Selling it and realising the equity in it helped her and her now husband Dave, a graphic designer and illustrator, to buy in Tooting, another area destined to be up and coming, and the subsequent sale of that property gave them a golden ticket to move to a family size home in York, which has been transformational in terms of work and lifestyle.
“I’d always loved York. It’s somewhere my parents used to take us when we were children and it was definitely somewhere I aspired to live,” says Kate.
She and Dave bought a family size period terraced property in the heart of the city.
Now, 21 years and two grown up children later and they are still making a living from art and design, though she has switched from illustration to hand built
ceramics after taking lessons that turned into an obsession.

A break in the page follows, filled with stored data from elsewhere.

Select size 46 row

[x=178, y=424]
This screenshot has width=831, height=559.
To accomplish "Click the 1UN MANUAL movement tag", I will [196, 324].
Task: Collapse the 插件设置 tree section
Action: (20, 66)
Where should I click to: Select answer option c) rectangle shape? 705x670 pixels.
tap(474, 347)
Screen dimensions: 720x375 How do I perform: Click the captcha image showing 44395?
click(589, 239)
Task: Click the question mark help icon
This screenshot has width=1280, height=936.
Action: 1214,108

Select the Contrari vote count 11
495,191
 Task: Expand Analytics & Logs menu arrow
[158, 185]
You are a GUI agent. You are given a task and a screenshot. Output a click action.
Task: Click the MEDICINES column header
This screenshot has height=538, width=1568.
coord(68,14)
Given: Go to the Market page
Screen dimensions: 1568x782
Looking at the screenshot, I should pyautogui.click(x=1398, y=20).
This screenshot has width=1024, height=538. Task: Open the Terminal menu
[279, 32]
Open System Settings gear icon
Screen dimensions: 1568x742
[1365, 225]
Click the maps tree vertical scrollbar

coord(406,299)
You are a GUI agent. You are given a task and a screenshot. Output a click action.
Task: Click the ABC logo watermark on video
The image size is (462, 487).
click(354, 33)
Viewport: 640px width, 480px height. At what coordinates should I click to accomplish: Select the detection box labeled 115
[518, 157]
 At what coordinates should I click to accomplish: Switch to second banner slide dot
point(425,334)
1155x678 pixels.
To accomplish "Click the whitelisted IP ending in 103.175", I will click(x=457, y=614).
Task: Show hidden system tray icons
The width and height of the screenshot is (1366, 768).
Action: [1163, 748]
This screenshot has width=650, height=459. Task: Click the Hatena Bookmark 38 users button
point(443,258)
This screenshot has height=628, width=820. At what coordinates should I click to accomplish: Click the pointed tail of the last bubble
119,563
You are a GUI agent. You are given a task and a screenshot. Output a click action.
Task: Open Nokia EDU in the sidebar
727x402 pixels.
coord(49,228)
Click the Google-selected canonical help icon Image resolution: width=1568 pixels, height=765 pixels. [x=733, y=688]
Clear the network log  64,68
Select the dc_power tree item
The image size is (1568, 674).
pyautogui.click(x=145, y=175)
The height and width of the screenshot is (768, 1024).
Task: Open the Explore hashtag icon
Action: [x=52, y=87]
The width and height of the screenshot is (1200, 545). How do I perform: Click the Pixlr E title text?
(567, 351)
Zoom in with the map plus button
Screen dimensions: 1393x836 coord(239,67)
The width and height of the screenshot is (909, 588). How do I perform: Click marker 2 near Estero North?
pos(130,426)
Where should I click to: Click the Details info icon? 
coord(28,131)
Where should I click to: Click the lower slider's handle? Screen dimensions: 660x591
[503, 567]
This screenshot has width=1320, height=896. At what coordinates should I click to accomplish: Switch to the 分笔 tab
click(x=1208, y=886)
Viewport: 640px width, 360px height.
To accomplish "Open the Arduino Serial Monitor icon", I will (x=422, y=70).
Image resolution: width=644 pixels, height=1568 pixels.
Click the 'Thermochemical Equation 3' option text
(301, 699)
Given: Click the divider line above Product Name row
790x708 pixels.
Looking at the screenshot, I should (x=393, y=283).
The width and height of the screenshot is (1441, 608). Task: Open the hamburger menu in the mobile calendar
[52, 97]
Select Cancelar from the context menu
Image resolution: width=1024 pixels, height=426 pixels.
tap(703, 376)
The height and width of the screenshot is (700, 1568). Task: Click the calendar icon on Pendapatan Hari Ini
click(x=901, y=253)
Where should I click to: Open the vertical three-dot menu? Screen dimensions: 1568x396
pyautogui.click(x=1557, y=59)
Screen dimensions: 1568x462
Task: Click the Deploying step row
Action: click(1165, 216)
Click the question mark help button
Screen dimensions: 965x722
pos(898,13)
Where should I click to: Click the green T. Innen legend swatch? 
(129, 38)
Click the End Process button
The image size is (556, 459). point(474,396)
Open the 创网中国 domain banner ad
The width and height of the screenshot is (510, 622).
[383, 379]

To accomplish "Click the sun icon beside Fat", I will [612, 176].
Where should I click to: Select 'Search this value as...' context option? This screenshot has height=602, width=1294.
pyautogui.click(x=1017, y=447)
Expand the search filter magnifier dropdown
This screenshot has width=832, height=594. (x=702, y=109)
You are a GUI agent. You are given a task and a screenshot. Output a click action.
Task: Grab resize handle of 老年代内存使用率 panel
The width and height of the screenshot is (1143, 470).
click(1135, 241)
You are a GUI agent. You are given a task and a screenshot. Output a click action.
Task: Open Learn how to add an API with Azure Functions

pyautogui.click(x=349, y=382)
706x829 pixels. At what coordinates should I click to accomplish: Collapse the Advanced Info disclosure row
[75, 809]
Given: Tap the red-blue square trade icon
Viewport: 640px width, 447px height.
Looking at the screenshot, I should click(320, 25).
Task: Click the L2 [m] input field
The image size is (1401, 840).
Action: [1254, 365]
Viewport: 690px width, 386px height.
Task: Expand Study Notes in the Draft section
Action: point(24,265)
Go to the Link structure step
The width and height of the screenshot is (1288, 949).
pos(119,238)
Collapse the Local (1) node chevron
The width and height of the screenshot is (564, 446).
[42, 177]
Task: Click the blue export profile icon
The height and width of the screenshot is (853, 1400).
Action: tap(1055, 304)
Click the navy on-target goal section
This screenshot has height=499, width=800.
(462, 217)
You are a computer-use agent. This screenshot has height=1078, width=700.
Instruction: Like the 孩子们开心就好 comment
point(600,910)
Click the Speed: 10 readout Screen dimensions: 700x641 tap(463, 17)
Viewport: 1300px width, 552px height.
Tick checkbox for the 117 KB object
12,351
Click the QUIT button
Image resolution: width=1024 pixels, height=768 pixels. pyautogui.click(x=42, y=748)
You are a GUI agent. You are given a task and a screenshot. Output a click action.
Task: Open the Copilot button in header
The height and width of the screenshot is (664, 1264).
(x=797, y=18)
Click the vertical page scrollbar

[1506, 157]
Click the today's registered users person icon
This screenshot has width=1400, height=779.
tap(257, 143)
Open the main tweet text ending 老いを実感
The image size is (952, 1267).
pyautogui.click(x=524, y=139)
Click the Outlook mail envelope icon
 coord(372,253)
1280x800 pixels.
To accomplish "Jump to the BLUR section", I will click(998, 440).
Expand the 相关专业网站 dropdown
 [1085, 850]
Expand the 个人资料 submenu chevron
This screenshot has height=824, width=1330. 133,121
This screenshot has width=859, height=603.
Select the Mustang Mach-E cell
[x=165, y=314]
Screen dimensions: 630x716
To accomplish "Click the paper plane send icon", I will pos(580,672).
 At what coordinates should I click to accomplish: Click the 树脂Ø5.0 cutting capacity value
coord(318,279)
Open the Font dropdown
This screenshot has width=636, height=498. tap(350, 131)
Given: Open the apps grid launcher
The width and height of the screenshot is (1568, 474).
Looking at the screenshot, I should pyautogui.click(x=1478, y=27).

“I started dabbling in ceramics as a hobby and had some pottery making sessions at Bish Bash Pot in York.
“I was also going through a difficult time as my dad died in 2019 and I was nursing my mum who died a year later. Angela who runs Bish Bash Pot knew what I was going through and kept dropping bags of clay off for me.
“Handbuilding vases, bowls and jugs was really therapeutic and out of the trauma and grief came something very positive. It made me reassess what I wanted to do and that wasn’t illustration, it was making ceramics.”
Showing at York Open Studios and selling everything boosted her resolve. Her work, for sale via her own website and from a number of galleries in the UK, is now collectable and features in her own home alongside pieces by other artists.
Kate, who also makes her own glazes, works at the kitchen table sculpting her ceramic vessels and also enjoys using papier mache and stages occasional workshops in both mediums.
Her kiln is squeezed into a tiny section of a garden shed, which has led her and Dave to contemplate whether they should move somewhere that could accommodate a standalone studio but neither of them can bear to leave their Victorian home, which is otherwise perfect.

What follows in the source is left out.